Australian-Made Self-Screening System Coming to U.S. Airports

Australian Micro-X

Australian company Micro-X has chosen SeaTac, Washington State, as its US headquarters as it expands its capabilities to better support their rapidly growing business.

The proximity to the Airport for Micro-X's future airline passenger self-screening development, the exceptional level of software talent in the greater Seattle Region, and the room in south King County for the company's expansion plans all contributed to SeaTac being chosen as the ideal location.

Micro-X has reinvented how X-rays are generated. Using their patented carbon nanotube X-ray cold emitter technology, they've invented Rover, a mobile X-ray machine that weighs less than 220 lbs and is ruggedized for high intensity use in field hospitals and remote locations.

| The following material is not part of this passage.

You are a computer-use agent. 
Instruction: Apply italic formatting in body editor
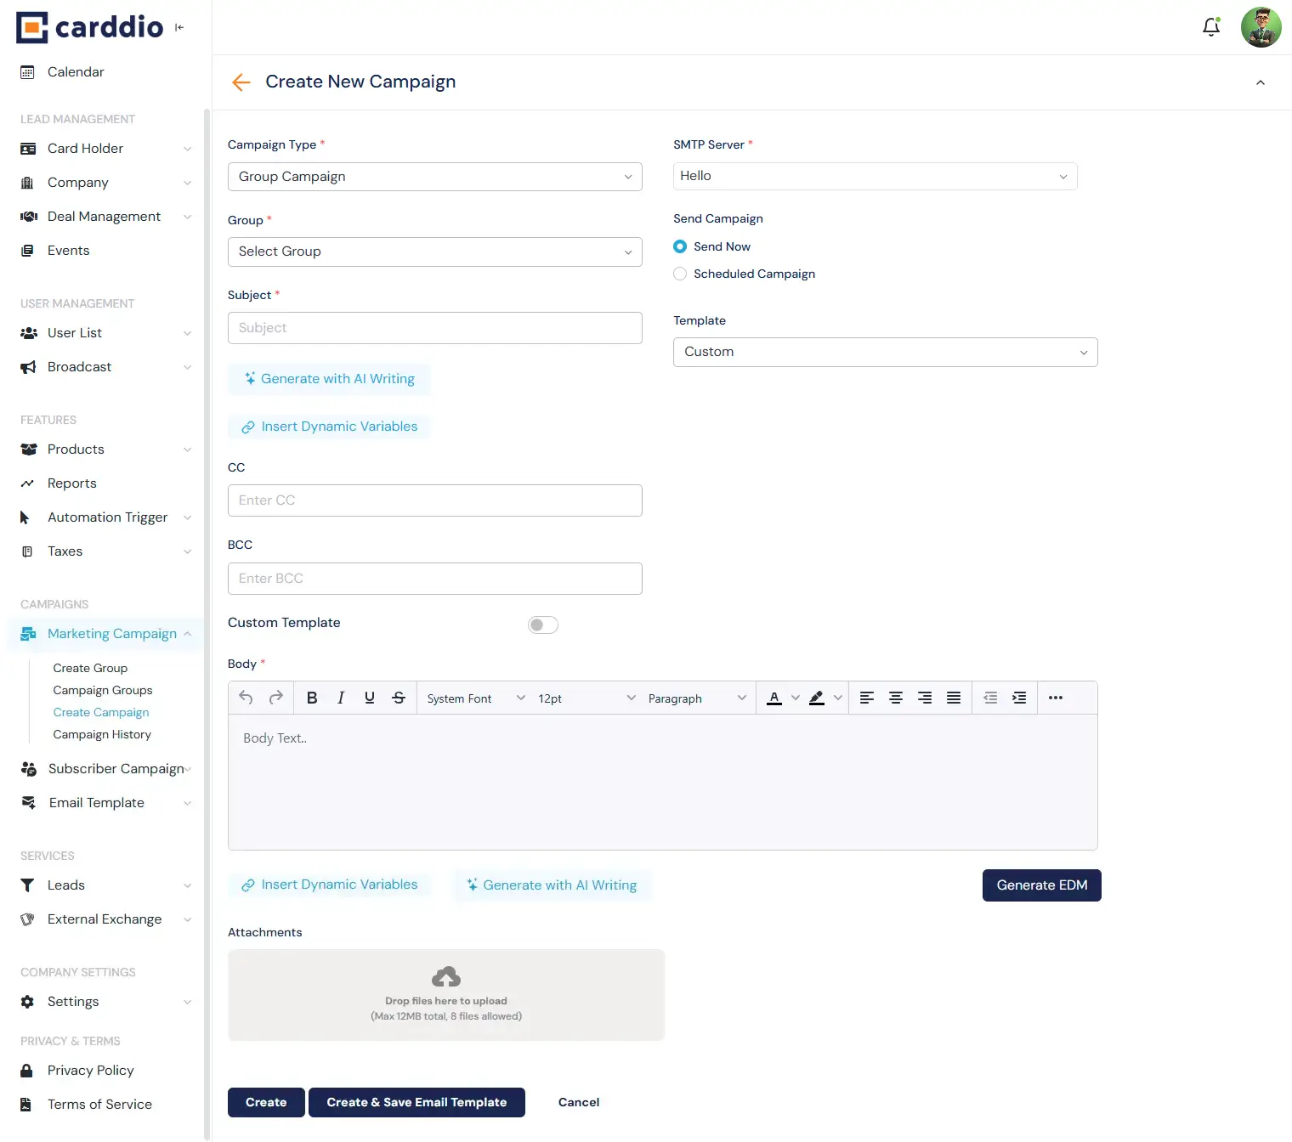tap(341, 698)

But the technology can do much more. It could transform airport security across America, enabling faster and more reliable X-ray baggage screening, reimagining airport checkpoints.

"Today, we're expanding our US operations," says Peter Rowland, Micro-X Australian CEO. 

“Our new SeaTac facility will be a center of excellence for imaging product development that will revolutionize medical, defense, and security X-ray imaging," says Brian Gonzales, CEO of Micro-X's rapidly expanding US operations.

"Our mobile X-ray machines are available now for use in public and military hospitals. They're lighter, cheaper, more robust, and more precise than our competitors."

The patented invention that makes all these ideas possible is inside our 3.3 lb x-ray tube which replaces a conventional x-ray tube weighing more than 44 lbs.